THEY call it the "Uluru of the east" - a sacred Aboriginal place within a world heritage area in the Hunter.
Mount Yengo is a table-top mountain and remnant of an ancient volcano that rises 300 metres above a plateau.
The mountain is a key landmark within the Yengo National Park and the nearby Wollombi Valley, on the outskirts of Cessnock local government area.
The area is within the Greater Blue Mountains World Heritage Area.
A federal environment department report said the land must be managed and protected "as part of the future growth of the Lower Hunter", amid concern about its values being threatened.
The report pinpointed the Wollombi Valley as a "key conservation priority" to help protect and manage the world heritage area.
"These lands, the majority of which are privately owned or managed by State Forests, provide an important buffer to world heritage values in Yengo National Park," it said.
Retaining the characteristics of the area was considered crucial.
The report said more government funding was needed to increase effective management of the area.

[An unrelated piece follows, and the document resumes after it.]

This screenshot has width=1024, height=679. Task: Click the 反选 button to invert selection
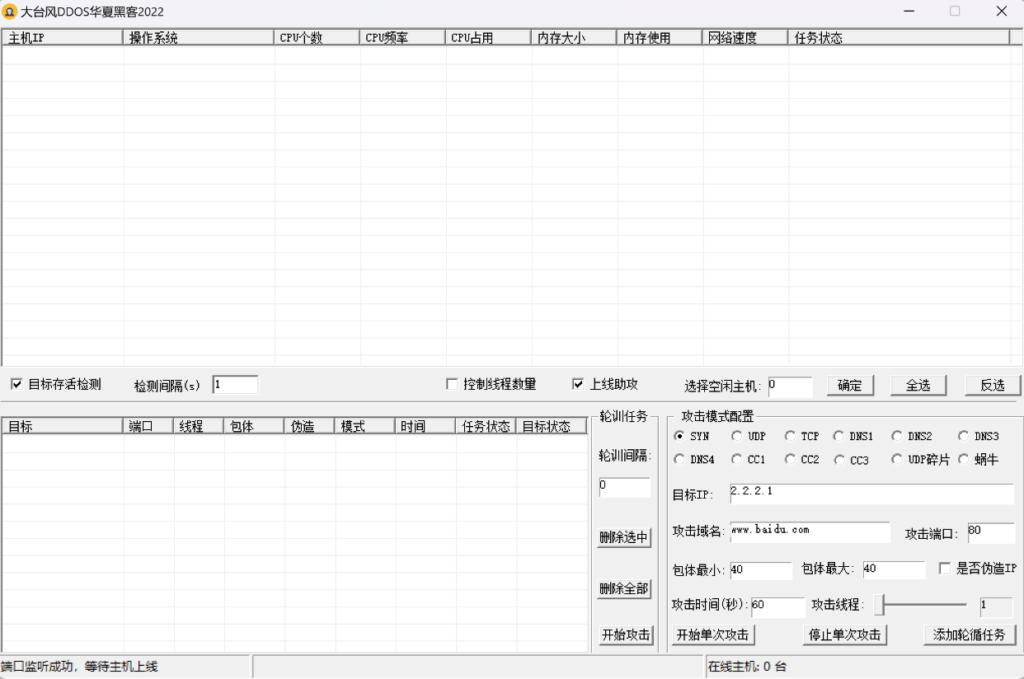coord(993,384)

Greater community awareness of the area's values was needed, it said.
Wollombi resident, artist Paul Selwood, said the area had "huge significance for Aboriginal culture".
"Yengo National Park has thousands of Aboriginal art sites, many of them rock carvings with views of Mount Yengo," Mr Selwood said.
"They tell the story of Baiame, the creator, stepping down from the sky to create all things."
Aboriginal people from across the state come to Mount Yengo to study traditional culture.
The Wollombi Valley Arts Council said corroborees were held at Wollombi to celebrate Aboriginal culture with traditional dance.
"Mount Yengo is to the Aborigines of NSW, as Uluru is to the Aborigines of central Australia," it said.
The area was "traditionally used for learning and ceremony" for more than 10,000 years.
The Blue Mountains Conservation Society said Mount Yengo was "deeply significant to Aboriginal people" in south-east Australia.
The mountain was "remnants of 17 million-year-old basalt lava that flooded across the land".
Mr Selwood said Wollombi meant "the meeting of the waters or meeting place".
"This is a pristine river, creek and catchment system," he said.
"A lot of creeks flow here.
"There's a lot of significance here and much to lose."
The report lists threats to the area as mismanagement of land, rural-residential development and mineral and gas exploration.
A pilot gas well had been sunk in the area and development was a major threat, Mr Selwood said.
"Gas mining would be disastrous - it would pollute the rivers. You don't want the area to become subdivided into small five-acre lots. There is a powerful lobby of businesspeople who want to exploit it for their own wealth."
Cessnock City Council group leader built and natural environment Gareth Curtis said the report was "an important reference tool if development was proposed in the area."